Vor allem Nolans neues Werk entwickelt sich dabei zu einem außergewöhnlichen Erfolg. Die Odyssee hat bereits den weltweiten Rekord für einen R-Rated-Film erreicht und könnte am Ende auf mehr als 1,8 Mrd. Dollar weltweit kommen. Auch die anhaltende Nachfrage nach IMAX-70mm-Vorstellungen sorgt dafür, dass der Film noch bis Ende September in ausgewählten Kinos läuft.
Der Rekordsommer hat einen entscheidenden Haken
Doch der Rekordsommer erzählt nur die halbe Geschichte. Denn während die Einnahmen steigen, liegt die tatsächliche Zahl der Kinobesucher weiterhin deutlich unter dem Niveau vor der Pandemie. Schätzungsweise 547 Millionen Tickets wurden diesen Sommer in den USA verkauft. 2019 waren es noch rund 745 Millionen. Gleichzeitig sind die Eintrittspreise kräftig gestiegen: Ein Standardticket kostet inzwischen durchschnittlich etwa 12,87 Dollar, Premiumvorstellungen im Schnitt sogar 18,46 Dollar.
Hinzu kommt die starke Abhängigkeit von einzelnen Mega-Erfolgen. Allein Spider-Man - Brand New Day und Die Odyssee waren für 73 Prozent der gesamten August-Umsätze von 1,26 Milliarden Dollar verantwortlich. Kein anderer Film erreichte in diesem Monat überhaupt 50 Millionen Dollar.
Kann Hollywood den Kino-Boom jetzt fortsetzen?
Die große Frage lautet deshalb, ob Hollywood diesen Aufschwung auch dann halten kann, wenn nicht gerade Christopher Nolan oder Spidey einen neuen Film im Kino haben.
Für den Herbst stehen immerhin mehrere potenzielle Publikumsmagneten bereit.
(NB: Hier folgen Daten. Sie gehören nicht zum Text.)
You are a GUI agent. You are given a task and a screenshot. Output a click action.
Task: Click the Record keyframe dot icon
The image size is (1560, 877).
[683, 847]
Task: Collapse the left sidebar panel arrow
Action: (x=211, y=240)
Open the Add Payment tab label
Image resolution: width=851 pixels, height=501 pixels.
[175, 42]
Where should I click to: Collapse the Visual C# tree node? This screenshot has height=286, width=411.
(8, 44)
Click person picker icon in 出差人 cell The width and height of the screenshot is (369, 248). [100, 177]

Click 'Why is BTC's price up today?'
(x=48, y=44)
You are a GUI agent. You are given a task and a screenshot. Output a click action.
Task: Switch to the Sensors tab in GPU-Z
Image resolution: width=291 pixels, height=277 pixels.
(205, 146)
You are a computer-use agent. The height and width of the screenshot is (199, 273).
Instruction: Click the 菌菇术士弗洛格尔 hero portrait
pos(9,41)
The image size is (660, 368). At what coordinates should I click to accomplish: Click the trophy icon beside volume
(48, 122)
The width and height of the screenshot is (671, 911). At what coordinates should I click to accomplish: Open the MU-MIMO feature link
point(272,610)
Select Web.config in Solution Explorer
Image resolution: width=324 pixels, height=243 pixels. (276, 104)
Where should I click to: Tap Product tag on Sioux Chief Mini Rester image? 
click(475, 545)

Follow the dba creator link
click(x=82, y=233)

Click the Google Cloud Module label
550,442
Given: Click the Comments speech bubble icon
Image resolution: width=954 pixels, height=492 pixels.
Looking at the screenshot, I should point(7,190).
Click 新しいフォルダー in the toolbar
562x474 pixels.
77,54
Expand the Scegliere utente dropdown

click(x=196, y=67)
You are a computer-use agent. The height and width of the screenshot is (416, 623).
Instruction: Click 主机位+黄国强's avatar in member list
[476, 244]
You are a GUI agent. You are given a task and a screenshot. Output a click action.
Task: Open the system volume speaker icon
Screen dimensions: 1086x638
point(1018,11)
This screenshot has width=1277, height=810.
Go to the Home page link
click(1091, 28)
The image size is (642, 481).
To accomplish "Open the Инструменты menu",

Dazu zählen unter anderem Zauberhafte Schwestern 2, das neue Resident Evil, Verity, Street Fighter, Godzilla - Minus Zero, Primetime sowie Die Tribute von Panem - Der Tag bricht an. Im Dezember dürften dann mit Avengers - Doomsday und Dune - Part Three die nächsten großen Blockbuster folgen.
Der Sommer 2026 liefert damit jedenfalls ein starkes Lebenszeichen für die Kinos. Ob daraus eine nachhaltige Erholung wird, dürfte allerdings weniger davon abhängen, wie viele Umsatzrekorde einzelne Blockbuster brechen - sondern davon, ob es Hollywood gelingt, wieder deutlich mehr Menschen regelmäßig vor die große Leinwand zu locken.
Vielleicht besonders interessant mit Blick auf die Zukunft des Kinos: Ausgerechnet die Generation, der oft nachgesagt wird, Filme lieber zu streamen als ins Kino zu gehen, trägt kräftig zum Aufschwung bei. Die 14- bis 29-Jährigen gehörten im Sommer 2026 zu den besonders aktiven Kinogängern - ein durchaus ermutigendes Signal für die Branche.
Was meint ihr: Erlebt das Kino gerade tatsächlich ein großes Comeback oder täuschen Rekordpreise und einige wenige Mega-Hits über die eigentlichen Probleme hinweg?